** DOCUMENT EXTRACT follows **

Statistics About Tanning Beds and Skin Cancer
Take your tanning bed burn seriously, and learn the facts about skin cancer and tanning booths
It’s time you heard the statistics about tanning beds and skin cancer. The mixed messages we hear about skin cancer and tanning booths are confusing and leave one feeling uncertain. For example, the myth that unless you get a tanning bed burn you don’t need to worry about skin cancer, is absolutely not true! So here are the medical facts.
1. The number of skin cancer cases has increased to more than a million new cases each year in the United States.
2. Most serious form of skin cancer, malignant melanoma, is expected to increase to over 60,000 new cases in 2005 in the United States.
3. Melanoma is the most common cancer in the 25 to 29 year old age group.
4. Malignant melanoma cases 75% of all skin cancer deaths.
5. Malignant melanoma spreads to other organs including lungs and liver.
6. A late diagnosis of melanoma usually is incurable. Early stage melanoma has a better success rate.
7. UV rays appear to be the most important environmental factor in developing skin cancer making skin cancer very preventable.
8. UV rays from artificial sources such as tanning beds and sun lamps are as dangerous as those from the sun.
9. Women who use tanning beds more than once a month are 55% more likely to develop malignant melanoma.
10. When tanning beds and sun lamps first hit the market nearly 20 years ago, the emitted strong doses of UVB rays. Today they give off only 5% UVB rays.
11. UVA exposure can cause the same problems as UVB rays – sunburns, wrinkles, and skin cancer.
12. Fair skinned people are at the highest risk for melanoma.
13. The medical association wants laws passed to ban minors from being able to use sun tanning beds because of the increased risks of cancer.
14. A study by the Department of Dermatology at Johns Hopkins University confirmed the danger of tanning beds. It concluded that even short term tanning in salons was just as harmful as the sun’s rays and caused the same damage that triggers skin cancer.
15. Using a sun protective factor SPF of 15 or more for indoor and outdoor tanning can help protect the skin.
16. Pregnant women should consult their doctor before using a tanning bed. Studies are unclear as to whether the baby could suffer an increased risk of skin cancer.
17. Skin cancer is not an old persons disease.
18. It takes approx. 10 years from time of exposure to the development of skin cancer.
19. 95% of skin cancers are the less serious form.
20. When melanoma is caught early it has a 95% 5 year survival rate.
21. Ten trips to a tanning bed doubles your risk of melanoma.
22. In 90% of cases, severe sunburns trigger melanoma.
23. In the United States in 2003 one in 65 people has a risk of getting melanoma. It is projected by 2010 the rate will be one in 50.
It’s not that tanning beds are more dangerous than the sun. It’s just that they are not safer than the sun, as once thought. Years of studies have given the medical community the information they needed to make recommendation. It is now believed that any type of sun tanning, be it on a tanning bed or at the beach puts you at a higher risk of developing skin cancer.

** End of DOCUMENT EXTRACT **
** DATA EXCERPTS follows **

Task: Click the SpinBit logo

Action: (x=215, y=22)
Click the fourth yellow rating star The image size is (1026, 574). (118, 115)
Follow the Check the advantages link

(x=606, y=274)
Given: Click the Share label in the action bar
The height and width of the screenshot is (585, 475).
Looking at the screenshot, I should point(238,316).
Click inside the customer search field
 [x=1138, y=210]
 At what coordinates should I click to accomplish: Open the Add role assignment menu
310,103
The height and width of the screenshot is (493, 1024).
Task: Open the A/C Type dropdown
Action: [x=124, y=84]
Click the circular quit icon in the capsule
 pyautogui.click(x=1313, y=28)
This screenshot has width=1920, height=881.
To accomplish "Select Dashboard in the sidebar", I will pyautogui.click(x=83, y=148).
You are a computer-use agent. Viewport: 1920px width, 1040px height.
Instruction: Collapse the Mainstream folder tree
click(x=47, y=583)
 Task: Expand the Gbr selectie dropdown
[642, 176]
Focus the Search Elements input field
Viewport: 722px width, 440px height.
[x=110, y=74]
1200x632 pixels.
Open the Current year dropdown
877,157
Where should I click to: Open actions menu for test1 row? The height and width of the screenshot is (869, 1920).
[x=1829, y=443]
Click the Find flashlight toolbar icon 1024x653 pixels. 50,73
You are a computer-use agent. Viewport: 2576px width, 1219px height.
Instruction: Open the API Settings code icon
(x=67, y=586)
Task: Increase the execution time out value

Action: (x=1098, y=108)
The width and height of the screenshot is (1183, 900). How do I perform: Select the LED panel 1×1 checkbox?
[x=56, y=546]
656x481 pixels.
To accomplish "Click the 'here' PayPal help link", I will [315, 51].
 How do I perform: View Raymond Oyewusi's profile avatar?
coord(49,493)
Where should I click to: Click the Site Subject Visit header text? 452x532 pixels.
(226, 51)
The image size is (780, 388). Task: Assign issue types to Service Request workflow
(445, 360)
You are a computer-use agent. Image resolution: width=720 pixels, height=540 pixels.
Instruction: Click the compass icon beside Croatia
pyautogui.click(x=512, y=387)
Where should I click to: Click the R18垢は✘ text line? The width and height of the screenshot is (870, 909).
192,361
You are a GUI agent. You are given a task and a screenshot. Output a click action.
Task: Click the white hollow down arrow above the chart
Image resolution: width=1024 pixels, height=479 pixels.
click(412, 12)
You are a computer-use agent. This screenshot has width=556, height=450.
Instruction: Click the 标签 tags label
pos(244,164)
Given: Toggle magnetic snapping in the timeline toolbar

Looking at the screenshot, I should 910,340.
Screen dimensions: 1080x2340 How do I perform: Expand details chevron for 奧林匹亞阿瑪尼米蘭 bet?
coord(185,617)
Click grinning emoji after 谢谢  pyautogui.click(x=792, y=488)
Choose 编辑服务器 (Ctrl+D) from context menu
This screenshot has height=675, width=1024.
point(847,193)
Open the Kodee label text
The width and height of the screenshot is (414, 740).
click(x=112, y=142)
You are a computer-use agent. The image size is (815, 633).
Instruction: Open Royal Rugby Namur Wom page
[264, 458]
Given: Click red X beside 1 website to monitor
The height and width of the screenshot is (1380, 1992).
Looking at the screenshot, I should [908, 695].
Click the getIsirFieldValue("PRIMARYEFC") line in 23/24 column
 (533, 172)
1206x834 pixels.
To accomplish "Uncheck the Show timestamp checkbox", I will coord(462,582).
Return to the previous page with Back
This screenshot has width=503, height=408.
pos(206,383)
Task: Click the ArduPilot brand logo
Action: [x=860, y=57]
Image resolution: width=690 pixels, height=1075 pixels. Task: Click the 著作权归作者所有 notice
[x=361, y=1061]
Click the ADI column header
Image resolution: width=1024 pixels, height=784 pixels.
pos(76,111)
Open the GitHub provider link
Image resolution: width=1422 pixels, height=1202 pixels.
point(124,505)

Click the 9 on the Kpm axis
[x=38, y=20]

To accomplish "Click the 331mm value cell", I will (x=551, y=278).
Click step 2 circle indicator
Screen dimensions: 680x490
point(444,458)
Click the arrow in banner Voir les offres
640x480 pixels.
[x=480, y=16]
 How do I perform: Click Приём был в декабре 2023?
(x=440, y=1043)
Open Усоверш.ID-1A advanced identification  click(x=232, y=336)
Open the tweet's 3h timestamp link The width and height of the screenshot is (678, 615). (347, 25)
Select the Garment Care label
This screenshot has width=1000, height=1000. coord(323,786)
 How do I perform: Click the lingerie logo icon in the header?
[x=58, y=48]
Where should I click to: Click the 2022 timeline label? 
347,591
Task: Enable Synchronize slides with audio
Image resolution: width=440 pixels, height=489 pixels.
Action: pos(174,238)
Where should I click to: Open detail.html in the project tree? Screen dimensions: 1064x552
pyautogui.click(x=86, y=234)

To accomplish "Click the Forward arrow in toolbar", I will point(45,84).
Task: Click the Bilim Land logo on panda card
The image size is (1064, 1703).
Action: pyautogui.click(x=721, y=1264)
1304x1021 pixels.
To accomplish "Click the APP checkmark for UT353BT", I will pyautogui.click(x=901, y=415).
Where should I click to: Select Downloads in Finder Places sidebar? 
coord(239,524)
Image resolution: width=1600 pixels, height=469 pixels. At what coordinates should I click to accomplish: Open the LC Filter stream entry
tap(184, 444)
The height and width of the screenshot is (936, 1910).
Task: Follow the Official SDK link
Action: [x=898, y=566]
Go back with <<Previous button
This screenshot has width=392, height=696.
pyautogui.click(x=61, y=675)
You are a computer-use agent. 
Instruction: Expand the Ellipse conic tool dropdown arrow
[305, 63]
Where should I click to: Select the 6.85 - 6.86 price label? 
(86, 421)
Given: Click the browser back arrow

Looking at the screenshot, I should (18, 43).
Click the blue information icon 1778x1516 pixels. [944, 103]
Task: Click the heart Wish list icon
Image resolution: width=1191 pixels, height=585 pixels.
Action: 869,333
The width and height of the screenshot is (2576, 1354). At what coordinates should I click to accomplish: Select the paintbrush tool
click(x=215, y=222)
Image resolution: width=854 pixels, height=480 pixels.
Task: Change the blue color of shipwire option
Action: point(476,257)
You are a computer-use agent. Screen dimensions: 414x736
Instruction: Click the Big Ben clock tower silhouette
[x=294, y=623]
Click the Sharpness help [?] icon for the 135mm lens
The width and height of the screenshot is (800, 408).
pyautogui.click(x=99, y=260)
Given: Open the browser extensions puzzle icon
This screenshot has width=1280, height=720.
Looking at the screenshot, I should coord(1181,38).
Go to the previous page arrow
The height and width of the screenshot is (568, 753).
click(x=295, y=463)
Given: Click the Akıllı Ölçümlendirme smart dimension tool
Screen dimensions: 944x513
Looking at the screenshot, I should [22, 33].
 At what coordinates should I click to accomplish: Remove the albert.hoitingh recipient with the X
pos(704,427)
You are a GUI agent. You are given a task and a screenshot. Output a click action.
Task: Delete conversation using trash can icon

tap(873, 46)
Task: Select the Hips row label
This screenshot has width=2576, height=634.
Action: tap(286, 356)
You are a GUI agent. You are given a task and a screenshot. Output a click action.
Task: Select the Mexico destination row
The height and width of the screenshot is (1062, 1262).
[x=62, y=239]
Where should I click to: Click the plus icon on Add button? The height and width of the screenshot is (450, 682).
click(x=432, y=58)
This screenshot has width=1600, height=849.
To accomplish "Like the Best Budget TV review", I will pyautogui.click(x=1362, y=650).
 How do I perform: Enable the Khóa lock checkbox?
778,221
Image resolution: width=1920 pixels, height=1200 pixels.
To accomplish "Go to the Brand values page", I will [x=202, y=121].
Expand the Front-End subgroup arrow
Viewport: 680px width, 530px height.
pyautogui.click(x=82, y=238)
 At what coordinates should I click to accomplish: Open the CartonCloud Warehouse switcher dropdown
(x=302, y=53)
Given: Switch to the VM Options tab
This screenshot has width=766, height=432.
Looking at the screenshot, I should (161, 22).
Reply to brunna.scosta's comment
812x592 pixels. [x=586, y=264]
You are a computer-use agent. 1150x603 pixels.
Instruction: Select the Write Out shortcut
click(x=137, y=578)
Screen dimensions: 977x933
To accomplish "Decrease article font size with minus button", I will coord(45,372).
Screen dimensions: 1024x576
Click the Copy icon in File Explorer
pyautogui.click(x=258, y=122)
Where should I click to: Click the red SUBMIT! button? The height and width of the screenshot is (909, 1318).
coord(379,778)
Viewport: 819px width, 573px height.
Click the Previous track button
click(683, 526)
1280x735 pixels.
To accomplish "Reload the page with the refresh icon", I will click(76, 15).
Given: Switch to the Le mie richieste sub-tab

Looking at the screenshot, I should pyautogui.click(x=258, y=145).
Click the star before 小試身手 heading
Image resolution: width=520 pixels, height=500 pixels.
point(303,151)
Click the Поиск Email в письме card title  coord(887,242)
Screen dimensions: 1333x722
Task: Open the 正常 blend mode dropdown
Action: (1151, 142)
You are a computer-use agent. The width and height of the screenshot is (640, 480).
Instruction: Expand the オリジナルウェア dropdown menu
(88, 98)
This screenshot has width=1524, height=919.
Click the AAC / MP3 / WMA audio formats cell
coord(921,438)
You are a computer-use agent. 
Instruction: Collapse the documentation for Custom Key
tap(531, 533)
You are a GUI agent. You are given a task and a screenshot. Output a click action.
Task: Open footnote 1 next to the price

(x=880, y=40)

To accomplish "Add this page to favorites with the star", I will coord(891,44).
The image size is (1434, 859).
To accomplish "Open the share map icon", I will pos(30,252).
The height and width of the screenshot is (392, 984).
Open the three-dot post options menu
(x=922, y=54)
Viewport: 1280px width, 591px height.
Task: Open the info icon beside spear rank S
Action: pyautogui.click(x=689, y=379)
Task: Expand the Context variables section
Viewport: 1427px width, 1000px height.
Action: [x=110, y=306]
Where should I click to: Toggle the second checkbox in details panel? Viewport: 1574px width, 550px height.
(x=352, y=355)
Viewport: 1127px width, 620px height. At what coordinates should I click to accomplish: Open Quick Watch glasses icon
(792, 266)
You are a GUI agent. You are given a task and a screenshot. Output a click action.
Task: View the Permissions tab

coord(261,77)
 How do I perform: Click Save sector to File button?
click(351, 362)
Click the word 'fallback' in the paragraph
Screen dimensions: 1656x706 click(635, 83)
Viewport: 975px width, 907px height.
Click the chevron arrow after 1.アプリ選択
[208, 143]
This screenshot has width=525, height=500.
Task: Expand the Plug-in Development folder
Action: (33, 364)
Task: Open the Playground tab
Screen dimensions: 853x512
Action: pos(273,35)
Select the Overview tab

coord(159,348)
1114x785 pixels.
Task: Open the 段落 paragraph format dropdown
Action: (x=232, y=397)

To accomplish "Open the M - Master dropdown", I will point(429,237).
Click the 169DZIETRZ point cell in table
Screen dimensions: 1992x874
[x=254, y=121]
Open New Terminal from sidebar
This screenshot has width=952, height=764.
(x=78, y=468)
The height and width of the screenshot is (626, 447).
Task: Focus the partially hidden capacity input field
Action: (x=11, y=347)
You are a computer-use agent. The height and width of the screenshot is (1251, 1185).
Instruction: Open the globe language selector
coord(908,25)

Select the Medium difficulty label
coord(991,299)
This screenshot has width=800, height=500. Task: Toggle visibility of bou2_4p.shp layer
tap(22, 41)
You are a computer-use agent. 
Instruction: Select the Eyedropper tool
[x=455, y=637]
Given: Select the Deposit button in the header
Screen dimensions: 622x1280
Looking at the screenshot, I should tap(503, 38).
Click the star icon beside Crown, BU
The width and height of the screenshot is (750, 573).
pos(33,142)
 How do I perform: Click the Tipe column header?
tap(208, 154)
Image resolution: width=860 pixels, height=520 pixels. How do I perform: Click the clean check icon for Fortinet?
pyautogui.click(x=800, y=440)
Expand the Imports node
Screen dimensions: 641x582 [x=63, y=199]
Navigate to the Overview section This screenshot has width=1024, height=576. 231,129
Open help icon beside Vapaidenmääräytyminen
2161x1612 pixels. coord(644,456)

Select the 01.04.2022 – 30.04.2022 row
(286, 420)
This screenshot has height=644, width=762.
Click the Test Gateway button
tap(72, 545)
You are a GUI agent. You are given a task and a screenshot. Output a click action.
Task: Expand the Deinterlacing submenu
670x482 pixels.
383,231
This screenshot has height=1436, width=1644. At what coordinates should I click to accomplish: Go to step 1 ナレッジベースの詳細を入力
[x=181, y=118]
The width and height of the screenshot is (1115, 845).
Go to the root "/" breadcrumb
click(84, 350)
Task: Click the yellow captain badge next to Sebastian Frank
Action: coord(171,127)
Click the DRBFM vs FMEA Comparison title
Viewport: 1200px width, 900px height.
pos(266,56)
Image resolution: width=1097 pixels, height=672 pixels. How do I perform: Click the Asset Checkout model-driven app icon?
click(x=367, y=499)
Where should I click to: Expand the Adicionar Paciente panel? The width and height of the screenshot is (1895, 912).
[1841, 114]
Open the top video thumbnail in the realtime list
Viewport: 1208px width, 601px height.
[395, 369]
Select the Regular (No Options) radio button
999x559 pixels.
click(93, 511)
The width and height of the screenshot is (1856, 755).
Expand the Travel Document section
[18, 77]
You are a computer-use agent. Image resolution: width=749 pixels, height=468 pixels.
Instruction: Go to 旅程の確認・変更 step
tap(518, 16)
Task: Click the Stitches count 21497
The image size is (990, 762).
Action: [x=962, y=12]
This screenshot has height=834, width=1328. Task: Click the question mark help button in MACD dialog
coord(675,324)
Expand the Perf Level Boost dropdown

** End of DATA EXCERPTS **

(PARTS OF THE EXERCISE):
1: Answer these from the article on tanning beds and skin cancer:
(a) In which age group is melanoma the most common cancer?
(b) How much more likely are women who use tanning beds more than once a month to develop malignant melanoma?
(c) At which university did the Department of Dermatology carry out the study on tanning beds?
2: Transcribe the stretch of the article on tanning beds and skin cancer from "21. Ten trips" through "be one in 50.".
This material has no connection to the article on tanning beds and skin cancer.

(ANSWERS TO THE EXERCISE):
1:
(a) The 25 to 29 year old age group.
(b) 55% more likely.
(c) Johns Hopkins University.

2:
21. Ten trips to a tanning bed doubles your risk of melanoma.
22. In 90% of cases, severe sunburns trigger melanoma.
23. In the United States in 2003 one in 65 people has a risk of getting melanoma. It is projected by 2010 the rate will be one in 50.